> _INPUT FOR THIS TASK_:
+--
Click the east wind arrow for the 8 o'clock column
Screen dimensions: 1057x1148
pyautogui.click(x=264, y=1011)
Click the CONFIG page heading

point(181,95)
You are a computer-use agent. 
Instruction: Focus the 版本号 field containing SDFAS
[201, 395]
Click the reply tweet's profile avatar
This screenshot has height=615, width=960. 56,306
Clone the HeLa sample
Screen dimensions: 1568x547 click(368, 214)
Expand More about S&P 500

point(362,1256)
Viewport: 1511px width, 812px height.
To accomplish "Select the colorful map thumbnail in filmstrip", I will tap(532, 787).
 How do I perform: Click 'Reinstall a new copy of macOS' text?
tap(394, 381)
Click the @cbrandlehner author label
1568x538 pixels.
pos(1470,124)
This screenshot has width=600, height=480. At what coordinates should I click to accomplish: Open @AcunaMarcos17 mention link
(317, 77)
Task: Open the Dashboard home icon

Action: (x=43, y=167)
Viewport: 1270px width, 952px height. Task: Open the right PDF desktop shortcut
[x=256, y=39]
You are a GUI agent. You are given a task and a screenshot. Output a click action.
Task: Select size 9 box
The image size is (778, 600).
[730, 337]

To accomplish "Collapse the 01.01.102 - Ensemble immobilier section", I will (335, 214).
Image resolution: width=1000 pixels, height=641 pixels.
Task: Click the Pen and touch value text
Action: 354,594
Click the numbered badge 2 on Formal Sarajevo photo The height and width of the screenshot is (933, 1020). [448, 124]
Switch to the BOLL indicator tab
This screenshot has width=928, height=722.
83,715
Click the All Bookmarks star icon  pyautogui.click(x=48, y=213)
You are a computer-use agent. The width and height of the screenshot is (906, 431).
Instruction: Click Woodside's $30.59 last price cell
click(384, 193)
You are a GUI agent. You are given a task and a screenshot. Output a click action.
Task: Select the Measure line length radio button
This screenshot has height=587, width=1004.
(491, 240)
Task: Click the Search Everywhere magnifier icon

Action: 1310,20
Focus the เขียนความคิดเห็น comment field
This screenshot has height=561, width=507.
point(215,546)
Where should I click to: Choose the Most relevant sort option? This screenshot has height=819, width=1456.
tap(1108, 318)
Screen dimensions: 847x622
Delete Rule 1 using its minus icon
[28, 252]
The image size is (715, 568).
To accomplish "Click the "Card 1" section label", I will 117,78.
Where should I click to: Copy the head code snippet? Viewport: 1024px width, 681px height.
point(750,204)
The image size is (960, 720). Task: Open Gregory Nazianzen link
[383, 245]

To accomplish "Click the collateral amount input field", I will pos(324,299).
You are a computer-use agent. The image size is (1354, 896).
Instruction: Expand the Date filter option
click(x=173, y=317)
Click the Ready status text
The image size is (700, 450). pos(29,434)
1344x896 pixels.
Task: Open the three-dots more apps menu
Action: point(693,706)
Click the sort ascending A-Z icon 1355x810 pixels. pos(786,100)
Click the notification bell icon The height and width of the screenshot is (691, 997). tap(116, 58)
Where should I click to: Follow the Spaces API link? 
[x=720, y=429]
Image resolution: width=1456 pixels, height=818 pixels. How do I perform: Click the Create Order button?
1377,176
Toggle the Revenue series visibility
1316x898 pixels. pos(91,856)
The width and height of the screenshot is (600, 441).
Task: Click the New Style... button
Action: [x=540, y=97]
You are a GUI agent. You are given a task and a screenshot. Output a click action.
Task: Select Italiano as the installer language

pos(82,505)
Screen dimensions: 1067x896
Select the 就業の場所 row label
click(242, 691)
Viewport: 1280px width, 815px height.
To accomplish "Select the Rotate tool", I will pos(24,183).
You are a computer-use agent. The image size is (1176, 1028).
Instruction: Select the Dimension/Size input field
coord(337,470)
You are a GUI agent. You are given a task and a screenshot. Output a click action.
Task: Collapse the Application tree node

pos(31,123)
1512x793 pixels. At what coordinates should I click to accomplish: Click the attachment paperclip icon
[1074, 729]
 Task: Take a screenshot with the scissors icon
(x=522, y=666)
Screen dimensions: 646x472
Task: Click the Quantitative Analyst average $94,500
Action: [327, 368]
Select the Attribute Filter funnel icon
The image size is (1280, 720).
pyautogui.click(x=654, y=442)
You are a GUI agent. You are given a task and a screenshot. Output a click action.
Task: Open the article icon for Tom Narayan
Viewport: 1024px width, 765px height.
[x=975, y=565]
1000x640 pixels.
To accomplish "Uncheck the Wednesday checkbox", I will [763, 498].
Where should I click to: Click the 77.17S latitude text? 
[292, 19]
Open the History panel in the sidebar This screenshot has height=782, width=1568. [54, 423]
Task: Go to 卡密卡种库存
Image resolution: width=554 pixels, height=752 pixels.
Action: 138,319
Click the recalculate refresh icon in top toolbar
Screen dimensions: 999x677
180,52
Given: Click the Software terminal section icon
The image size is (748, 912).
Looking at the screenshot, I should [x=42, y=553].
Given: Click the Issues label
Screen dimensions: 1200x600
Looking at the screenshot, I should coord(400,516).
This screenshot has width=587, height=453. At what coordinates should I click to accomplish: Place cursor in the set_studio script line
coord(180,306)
+--
> _EXERCISE DETAILS_:
Please give again the data from the line with "Task: Click the Search" up to and including the line with "Action: point(693,706)", copying each line exactly.

> _ANSWER TO THE PROBLEM_:
Task: Click the Search Everywhere magnifier icon

Action: 1310,20
Focus the เขียนความคิดเห็น comment field
This screenshot has height=561, width=507.
point(215,546)
Where should I click to: Choose the Most relevant sort option? This screenshot has height=819, width=1456.
tap(1108, 318)
Screen dimensions: 847x622
Delete Rule 1 using its minus icon
[28, 252]
The image size is (715, 568).
To accomplish "Click the "Card 1" section label", I will 117,78.
Where should I click to: Copy the head code snippet? Viewport: 1024px width, 681px height.
point(750,204)
The image size is (960, 720). Task: Open Gregory Nazianzen link
[383, 245]

To accomplish "Click the collateral amount input field", I will pos(324,299).
You are a computer-use agent. The image size is (1354, 896).
Instruction: Expand the Date filter option
click(x=173, y=317)
Click the Ready status text
The image size is (700, 450). pos(29,434)
1344x896 pixels.
Task: Open the three-dots more apps menu
Action: point(693,706)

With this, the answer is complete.